Page
┄┄┄┄┄┄

Books Read in January 2025

*book group selection | bolded means favorite

Picture Books

*Just What to Do by Kyle Lukoff and Hala Tahboub

Young Adult

6 Times We Almost Kissed [and One Time We Did] by Tess Sharpe
*The Wilderness of Girls by Madeline Claire Franklin
*Aisle Nine by Ian X. Cho
The Twelve Days of Dash & Lily by Rachel Cohn and David Levithan

After Life by Gayle Forman

For whatever reason, Forman is at her best when death is involved. A slim book with bits that mesh perfectly.

Grownup Fiction

Remarkable Creatures by Tracy Chevalier
Goldenseal by Maria Hummel
A Summer Affair by Elin Hilderbrand

The Strangers on Montagu Street by Karen White

It remains to be seen if the cardboard nature of the characters will outweigh the fun ghost stories and if I will finish this series.

The Five-Star Weekend by Elin Hilderbrand

I marvel at how many points of view Hilderbrand managed while never making the story seem jumbled.

Youth Nonfiction

*The Painter and the President: Gilbert Stuart’s Brush with George Washington by Sarah Albee and Stacy Innerst

Grownup Nonfiction

Stress Resets: How to Soothe Your Body and Mind in Minutes by Jennifer Taitz
Alexandra Petri’s US History: Important American Documents by Alexandra Petri
Black Friend: Essays by Ziwe

The Strip: Las Vegas and the Architecture of the American Dream by Stefan Al

Good thesis, and Sefan Al really won the lottery with the cover. So stylish.

Draw Your Day: An Inspiring Guide to Keeping a Sketch Journal by Samantha Dion Baker

Given that the author is a graphic designer, artist, and has studied typography at Cooper Union, I’d call this “pretty” rather than “inspiring.” There’s no way any sketch journal I kept would come close to looking like hers. There also not much how-to other than “draw every day” (which is good advice).

┄┄┄┄┄┄

Required task A
From the listing, give again every line starting with the line with "Screen dimensions: 999x564" and going on through the line with "tap(946, 301)", with the requests included, and leave out the pictures. Scale only the coordinates in the answers by 2.4, rounding each to a whole number with halves going up.

Material to process
┄┄┄┄┄┄

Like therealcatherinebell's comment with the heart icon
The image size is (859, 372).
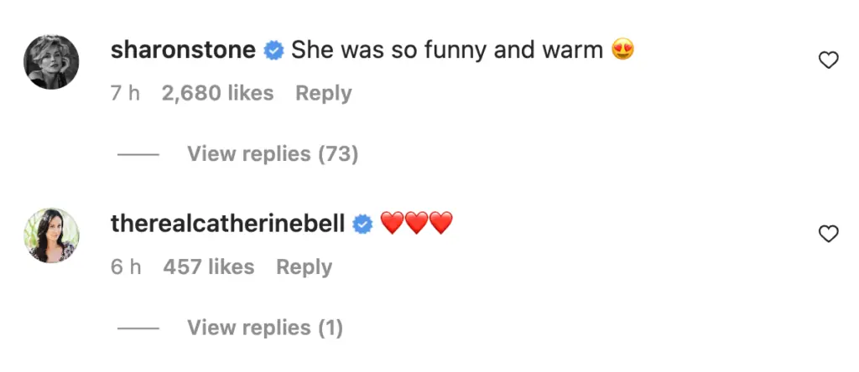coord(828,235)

┄┄┄┄┄┄

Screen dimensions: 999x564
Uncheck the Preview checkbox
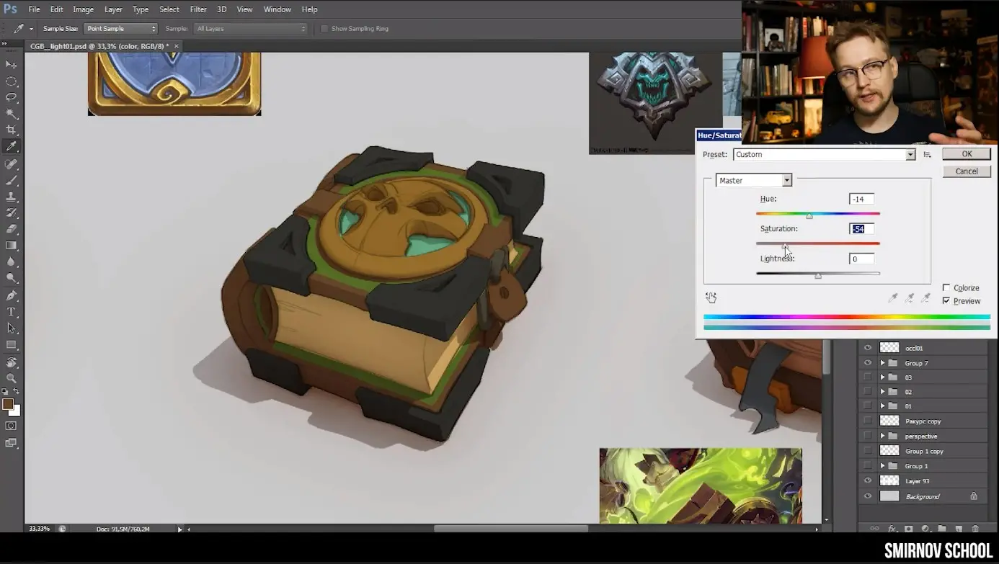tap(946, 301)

┄┄┄┄┄┄

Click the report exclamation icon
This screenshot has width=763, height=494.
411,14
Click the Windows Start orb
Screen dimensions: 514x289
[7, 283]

┄┄┄┄┄┄

Required task B
What did the author of Draw Your Day study at Cooper Union, according to the January 2025 reading list?

Exercise result A
Screen dimensions: 999x564
Uncheck the Preview checkbox
tap(2270, 722)

Exercise result B
Typography